◆ Exercise instructions ◆
Reproduce the records word for word, starting with the line that contains "Click pan hand" and continuing through the end of the records. Omit the pictures from your answer.

* begin *

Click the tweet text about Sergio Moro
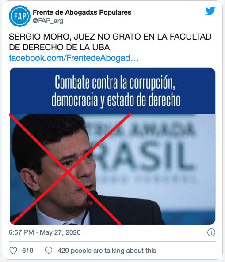(x=110, y=42)
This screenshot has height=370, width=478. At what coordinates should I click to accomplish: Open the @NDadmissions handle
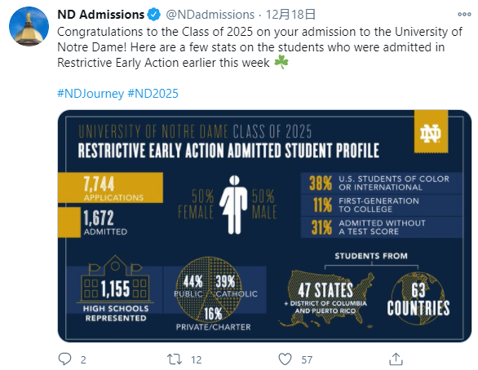(x=210, y=15)
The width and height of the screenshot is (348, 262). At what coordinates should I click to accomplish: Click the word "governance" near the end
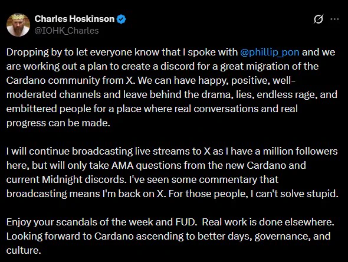point(281,237)
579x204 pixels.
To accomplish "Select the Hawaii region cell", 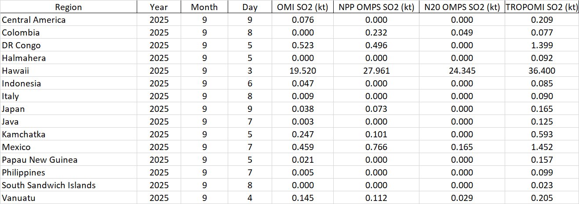I will click(x=16, y=71).
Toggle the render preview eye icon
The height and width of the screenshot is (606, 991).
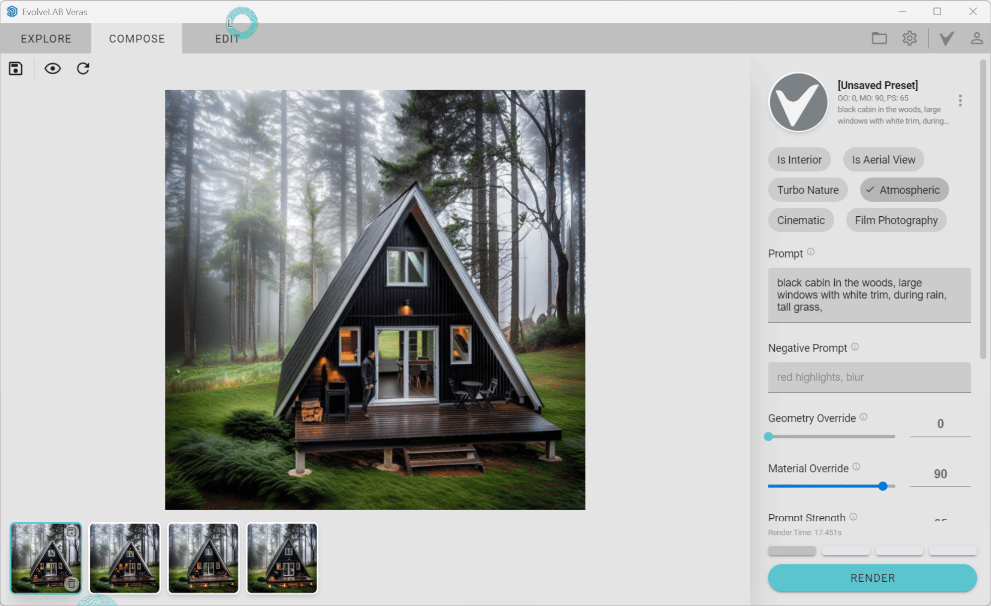click(x=52, y=68)

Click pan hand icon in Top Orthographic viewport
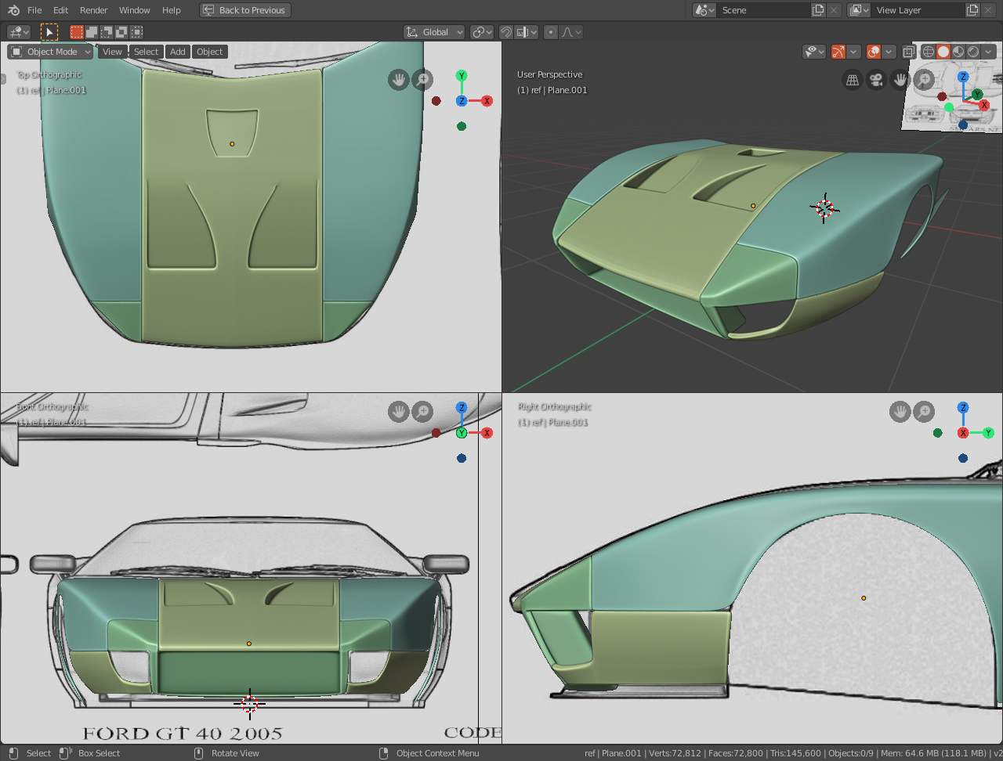point(399,80)
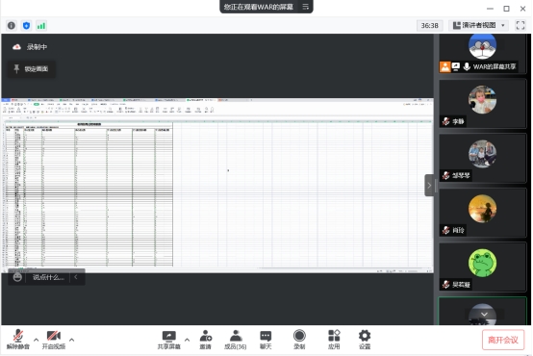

* end *

◆ Answer for the task ◆
Click pan hand icon in Top Orthographic viewport
point(399,80)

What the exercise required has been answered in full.